Stablecoin rules: Banks and crypto firms clash over interest deals
Washington, D.C., USAFri Apr 03 2026
This week, a quiet meeting between big banks and crypto companies could shape how Americans use digital money next year. A small team will review a new Senate proposal that tries to balance two very different worlds: traditional finance and the fast-moving crypto market. The debate isn’t about whether stablecoins—digital dollars tied to U. S. currency—should exist. It’s about whether companies can pay interest on them, like a savings account, but without the same rules.
Stablecoins act like cash in crypto trading, helping people move value quickly across borders. But when companies like Circle or Coinbase offer "yield" on these tokens, regulators get nervous. Banks say it looks like a sneaky way to take deposits without FDIC protection. Crypto firms argue that without incentives, people won’t use digital dollars as much. The current draft tries to split the difference: allow rewards for doing things like trading, but block simple interest payments. It’s a compromise born from months of closed-door talks where neither side got everything they wanted.
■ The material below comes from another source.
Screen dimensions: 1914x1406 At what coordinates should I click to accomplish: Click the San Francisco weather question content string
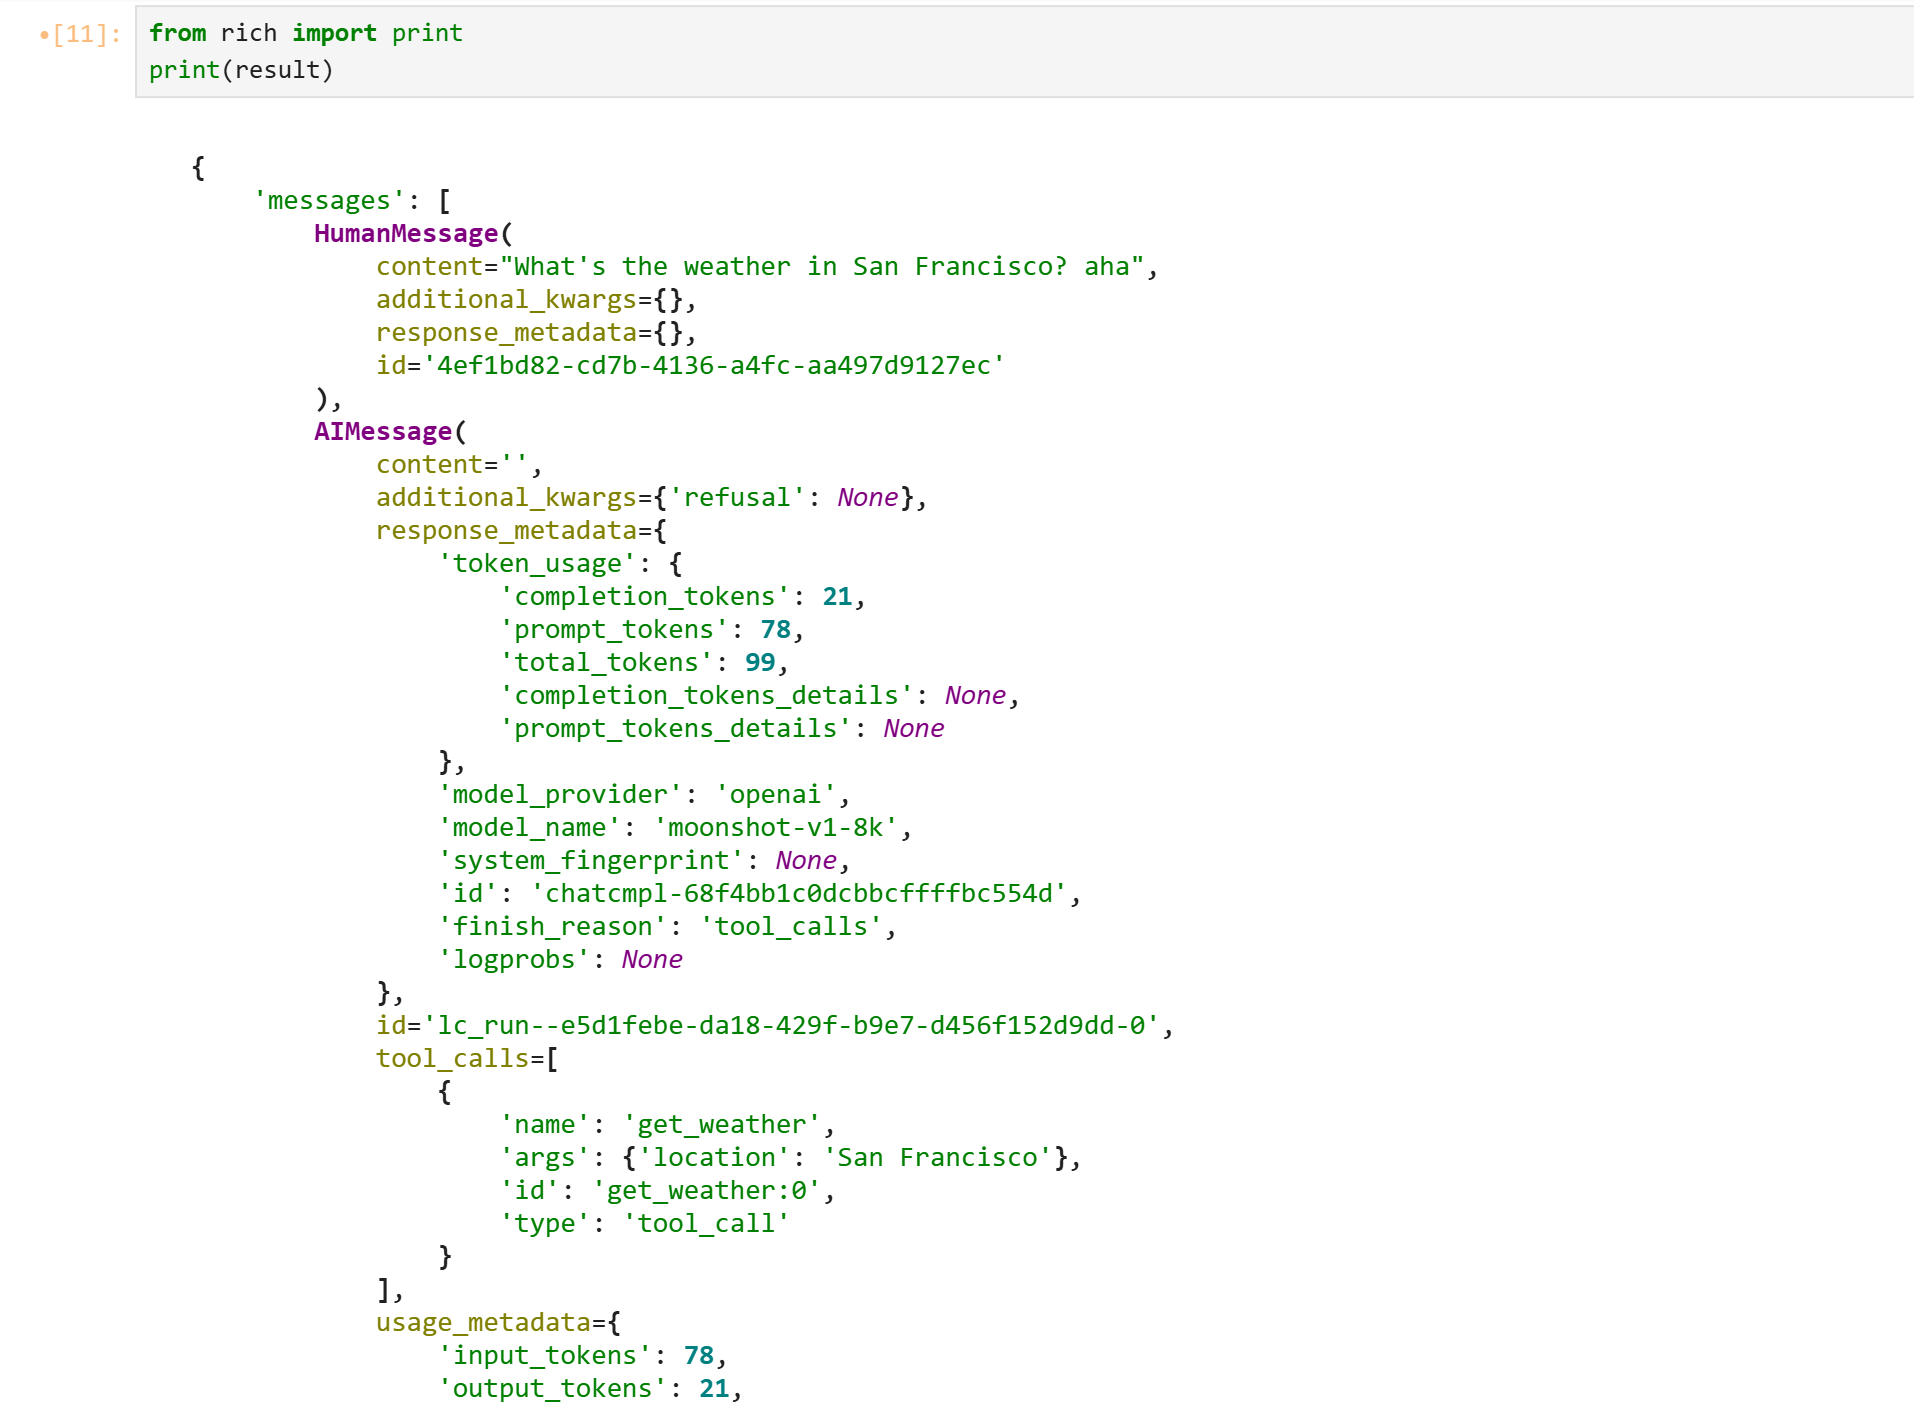pyautogui.click(x=820, y=266)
The bigger fight is about who controls the digital economy. The GENIUS Act of 2025 set basic rules for stablecoins, requiring reserves and transparency. Now Congress wants to go further with the CLARITY Act, covering everything from trading platforms to custody services. But progress is stuck because one question keeps tripping everyone up: should stablecoin holders earn anything extra? The answer could decide whether U. S. crypto stays fragmented or finds a stable path forward.